Here is the YouTube video documenting some of their time in Latvia. My OS is shown in :26, :39, :49, :57 and in 2:01 you will notice him playing with his pen. That’s from his father’s side of the family. 😉 Nate is the one who says, “How are you doing, Ma’am.” Gaa again! I was impressed when MP and former Foreign Minister of Latvia, Artis Pabriks stated that the United States and Lativa are “brothers in arms.” Thank you Saiema Chancellery for allowing me to use these images.




Nate saw the Hill of Crosses, the Museum of Genocide Victims which was set up in the former KGB headquarters and is the only one of its kind in the former Soviet Union.

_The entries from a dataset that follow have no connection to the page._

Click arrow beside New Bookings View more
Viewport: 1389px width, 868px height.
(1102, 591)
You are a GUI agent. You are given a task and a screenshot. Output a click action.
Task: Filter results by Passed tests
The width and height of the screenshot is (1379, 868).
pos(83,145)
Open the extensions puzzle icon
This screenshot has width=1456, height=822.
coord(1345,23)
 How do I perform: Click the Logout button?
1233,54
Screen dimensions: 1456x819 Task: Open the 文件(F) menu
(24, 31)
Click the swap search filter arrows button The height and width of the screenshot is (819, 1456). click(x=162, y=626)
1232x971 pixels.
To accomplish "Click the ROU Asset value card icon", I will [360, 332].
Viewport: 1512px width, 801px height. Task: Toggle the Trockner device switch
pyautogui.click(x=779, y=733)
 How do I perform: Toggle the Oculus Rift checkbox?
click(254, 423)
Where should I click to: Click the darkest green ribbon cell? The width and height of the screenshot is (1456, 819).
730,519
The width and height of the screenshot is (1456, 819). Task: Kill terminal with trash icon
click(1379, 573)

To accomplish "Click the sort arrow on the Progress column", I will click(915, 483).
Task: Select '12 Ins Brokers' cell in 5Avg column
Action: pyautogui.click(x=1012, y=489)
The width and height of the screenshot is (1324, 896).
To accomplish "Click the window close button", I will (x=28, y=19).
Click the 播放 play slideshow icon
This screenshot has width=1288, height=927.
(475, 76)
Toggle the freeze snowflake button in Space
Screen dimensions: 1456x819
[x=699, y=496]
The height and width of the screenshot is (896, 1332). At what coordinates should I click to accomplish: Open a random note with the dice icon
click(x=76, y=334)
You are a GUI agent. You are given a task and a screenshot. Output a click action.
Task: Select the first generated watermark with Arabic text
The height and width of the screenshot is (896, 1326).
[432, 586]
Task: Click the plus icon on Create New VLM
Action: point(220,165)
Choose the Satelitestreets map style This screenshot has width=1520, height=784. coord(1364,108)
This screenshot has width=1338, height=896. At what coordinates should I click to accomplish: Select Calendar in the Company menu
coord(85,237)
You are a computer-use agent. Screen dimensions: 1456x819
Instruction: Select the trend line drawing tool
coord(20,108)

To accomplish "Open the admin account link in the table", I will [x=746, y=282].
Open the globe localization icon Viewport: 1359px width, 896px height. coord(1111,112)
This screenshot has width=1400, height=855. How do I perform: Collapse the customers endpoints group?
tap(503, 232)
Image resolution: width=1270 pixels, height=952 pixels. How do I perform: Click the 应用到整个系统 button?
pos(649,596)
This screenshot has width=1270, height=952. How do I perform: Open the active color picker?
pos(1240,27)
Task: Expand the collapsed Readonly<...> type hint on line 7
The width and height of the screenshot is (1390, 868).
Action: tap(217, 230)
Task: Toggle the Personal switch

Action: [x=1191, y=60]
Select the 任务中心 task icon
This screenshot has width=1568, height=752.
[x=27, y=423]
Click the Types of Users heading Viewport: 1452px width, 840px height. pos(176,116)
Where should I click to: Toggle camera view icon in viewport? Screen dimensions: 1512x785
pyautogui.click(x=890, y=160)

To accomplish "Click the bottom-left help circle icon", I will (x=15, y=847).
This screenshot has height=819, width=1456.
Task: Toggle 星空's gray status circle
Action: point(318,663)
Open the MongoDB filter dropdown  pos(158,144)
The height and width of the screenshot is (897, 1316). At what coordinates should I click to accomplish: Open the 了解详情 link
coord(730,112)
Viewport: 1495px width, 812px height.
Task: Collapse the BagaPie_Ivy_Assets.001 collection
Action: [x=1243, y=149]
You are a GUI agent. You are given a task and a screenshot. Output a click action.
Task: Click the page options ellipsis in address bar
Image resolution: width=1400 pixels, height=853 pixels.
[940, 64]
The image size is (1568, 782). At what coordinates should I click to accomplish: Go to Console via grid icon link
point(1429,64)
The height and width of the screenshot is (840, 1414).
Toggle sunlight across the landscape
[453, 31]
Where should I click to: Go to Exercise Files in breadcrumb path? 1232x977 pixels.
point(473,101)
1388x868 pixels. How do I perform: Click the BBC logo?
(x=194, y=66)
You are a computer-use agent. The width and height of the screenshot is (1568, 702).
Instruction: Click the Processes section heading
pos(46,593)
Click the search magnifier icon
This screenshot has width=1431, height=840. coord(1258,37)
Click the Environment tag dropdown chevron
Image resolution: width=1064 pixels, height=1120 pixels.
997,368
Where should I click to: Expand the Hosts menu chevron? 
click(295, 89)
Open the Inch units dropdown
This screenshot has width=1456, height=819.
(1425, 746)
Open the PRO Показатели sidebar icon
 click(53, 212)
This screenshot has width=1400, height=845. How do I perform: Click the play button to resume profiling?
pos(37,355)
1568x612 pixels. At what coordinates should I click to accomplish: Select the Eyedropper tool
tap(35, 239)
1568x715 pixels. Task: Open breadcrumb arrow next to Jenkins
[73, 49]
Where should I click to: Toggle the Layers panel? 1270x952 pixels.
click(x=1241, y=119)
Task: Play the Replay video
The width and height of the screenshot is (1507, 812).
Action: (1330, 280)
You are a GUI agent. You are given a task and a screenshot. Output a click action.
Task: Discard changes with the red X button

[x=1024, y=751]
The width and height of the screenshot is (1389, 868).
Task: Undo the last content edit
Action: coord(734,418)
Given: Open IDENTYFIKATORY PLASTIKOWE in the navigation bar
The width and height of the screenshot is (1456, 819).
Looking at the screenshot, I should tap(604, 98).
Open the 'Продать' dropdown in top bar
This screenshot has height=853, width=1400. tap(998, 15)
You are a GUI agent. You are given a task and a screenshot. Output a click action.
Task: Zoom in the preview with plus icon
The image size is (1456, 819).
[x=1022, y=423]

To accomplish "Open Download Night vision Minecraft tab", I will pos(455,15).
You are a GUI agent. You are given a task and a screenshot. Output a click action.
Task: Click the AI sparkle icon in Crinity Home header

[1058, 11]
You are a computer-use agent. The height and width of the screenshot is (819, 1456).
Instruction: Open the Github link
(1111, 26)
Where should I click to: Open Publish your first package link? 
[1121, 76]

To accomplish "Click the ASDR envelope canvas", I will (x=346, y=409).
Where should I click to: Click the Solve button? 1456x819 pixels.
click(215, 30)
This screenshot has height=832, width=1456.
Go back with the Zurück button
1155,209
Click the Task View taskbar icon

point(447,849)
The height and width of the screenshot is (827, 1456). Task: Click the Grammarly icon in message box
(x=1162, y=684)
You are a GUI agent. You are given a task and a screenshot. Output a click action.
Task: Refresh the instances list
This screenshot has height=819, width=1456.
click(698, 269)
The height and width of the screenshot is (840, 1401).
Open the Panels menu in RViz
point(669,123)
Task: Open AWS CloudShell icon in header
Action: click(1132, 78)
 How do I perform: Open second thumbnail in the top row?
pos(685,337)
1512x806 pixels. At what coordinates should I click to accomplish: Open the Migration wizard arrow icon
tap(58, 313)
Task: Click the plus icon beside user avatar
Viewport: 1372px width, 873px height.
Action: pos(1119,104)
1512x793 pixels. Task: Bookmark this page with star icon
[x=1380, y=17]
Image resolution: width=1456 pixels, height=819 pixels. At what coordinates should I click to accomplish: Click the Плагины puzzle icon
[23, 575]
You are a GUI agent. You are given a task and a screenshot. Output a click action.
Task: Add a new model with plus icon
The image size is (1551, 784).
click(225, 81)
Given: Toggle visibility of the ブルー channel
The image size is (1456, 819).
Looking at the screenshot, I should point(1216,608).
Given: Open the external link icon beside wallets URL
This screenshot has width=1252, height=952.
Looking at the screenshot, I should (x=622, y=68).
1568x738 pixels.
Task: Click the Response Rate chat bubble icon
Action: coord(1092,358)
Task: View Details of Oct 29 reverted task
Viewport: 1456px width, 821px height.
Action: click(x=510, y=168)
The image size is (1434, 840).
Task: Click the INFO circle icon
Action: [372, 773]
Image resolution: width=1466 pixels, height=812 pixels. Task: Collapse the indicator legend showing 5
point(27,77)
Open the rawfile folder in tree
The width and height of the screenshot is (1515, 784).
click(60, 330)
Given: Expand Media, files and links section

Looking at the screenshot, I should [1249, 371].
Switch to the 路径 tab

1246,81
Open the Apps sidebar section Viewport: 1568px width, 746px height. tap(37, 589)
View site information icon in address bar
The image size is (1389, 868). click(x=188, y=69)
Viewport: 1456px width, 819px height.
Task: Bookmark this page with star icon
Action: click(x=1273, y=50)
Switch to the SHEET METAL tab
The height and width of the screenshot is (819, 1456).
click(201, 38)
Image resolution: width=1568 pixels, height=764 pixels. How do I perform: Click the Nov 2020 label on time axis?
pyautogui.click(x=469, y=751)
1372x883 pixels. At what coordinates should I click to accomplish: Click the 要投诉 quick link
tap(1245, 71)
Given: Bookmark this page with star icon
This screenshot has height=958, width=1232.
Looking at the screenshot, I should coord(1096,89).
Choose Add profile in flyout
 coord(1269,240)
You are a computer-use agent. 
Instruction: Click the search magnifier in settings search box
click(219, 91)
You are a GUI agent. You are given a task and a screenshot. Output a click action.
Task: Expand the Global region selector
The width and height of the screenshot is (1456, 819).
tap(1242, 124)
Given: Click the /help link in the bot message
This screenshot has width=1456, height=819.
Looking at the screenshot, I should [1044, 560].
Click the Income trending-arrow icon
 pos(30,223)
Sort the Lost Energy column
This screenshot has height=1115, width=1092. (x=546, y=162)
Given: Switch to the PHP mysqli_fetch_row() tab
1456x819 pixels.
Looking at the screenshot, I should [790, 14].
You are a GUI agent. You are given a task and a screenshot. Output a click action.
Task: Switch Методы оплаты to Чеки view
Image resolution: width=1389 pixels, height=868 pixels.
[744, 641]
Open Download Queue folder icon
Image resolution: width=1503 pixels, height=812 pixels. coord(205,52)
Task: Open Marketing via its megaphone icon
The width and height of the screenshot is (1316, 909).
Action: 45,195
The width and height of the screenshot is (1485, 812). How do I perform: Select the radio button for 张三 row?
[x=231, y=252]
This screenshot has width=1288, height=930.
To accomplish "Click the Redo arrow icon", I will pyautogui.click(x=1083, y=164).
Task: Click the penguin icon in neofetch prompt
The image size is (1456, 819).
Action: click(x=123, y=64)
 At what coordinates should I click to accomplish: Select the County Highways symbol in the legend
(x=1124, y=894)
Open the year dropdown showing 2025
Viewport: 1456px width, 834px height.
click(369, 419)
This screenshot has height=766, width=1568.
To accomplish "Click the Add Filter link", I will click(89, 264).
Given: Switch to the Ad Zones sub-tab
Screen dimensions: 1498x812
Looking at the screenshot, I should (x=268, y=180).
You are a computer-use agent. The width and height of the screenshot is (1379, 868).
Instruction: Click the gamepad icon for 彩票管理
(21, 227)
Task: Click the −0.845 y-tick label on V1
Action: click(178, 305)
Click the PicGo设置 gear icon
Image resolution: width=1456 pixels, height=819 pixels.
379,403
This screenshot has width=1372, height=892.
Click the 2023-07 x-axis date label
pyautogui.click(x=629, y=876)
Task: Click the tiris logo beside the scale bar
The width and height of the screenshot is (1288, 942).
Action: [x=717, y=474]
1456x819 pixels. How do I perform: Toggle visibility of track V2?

He even got his picture taken with a “torturer” who was handing out brochures in Estonia and that’s some-
thing most of us have never done!

Other notable events included going to the General Jonas Zemaitis Military Academy of Lithuania, and attending a briefing at the US Embassy in Estonia. I found myself having to check the globe to figure out where my OS was since my knowledge of that part of the world is quite limited. It never occurred to me that other countries have military academies. I think we all can be very myopic in our worldview and travel expands our minds in many ways. My oldest OS brought me home a CD of Latvian folk music and although I don’t understand a single word, I love listening to it and transporting myself to that faraway place my son visited. In total, Nate went to four countries in less than two weeks. Yes, he is having an “epic” summer. More to follow on that note…


Adventure #3 

This will only seem an adventure if you are a bibliophile. I have read over 1,000 pages this summer! That’s a very big deal for me. One of my greatest passions is reading and sadly I don’t do enough of it. This summer, however; I am returning to my love of books and I want to share with you what I have read thus far…


River Town – a fascinating book about an American Peace Corps volunteer who taught American literature in the heart of China’s Sichuan province.


I Am Hutterite – This non-fiction book chronicles the life of a woman who spent her childhood in a Hutterite colony in southern Manitoba, Canada. I enjoyed hearing about how she transitioned living in popular culture while still treasuring the life she left behind.


The Good Earth – this is the second time I’ve read Pearl Buck’s classic about Wang Lung, a peasant. There are so many striking moments in this timeless book. The first time I read The Good Earth I wasn’t a Christian. Now I have found so many Biblical parallels, it gave me much to ponder. My family hears about Wang Lung, O-Lan and the poor fool all the time. You must read this if you haven’t!


The Good, Good Pig – Ike and I read this together. Named one of the Best Books of the Year by The Christian Science Monitor, The Good, Good Pig was a charming true story about a 750 pound pet pig. Ike and I looked up new words and expanded our vocabulary while discussing this sweet novel. I cried a little bit at the end.


Belong to Me – a fiction book recommended to me by my mom. It was an intriguing story about women and friendships.

I’m now reading Isaac’s Storm for my personal pleasure and Fever 1793 with Ike as we work on his comprehension.


My adventures are being found in the lives of those I love and in the pages I turn. It might not sound like fun but I am loving this perspective.


More soon, I promise. It feels good to share!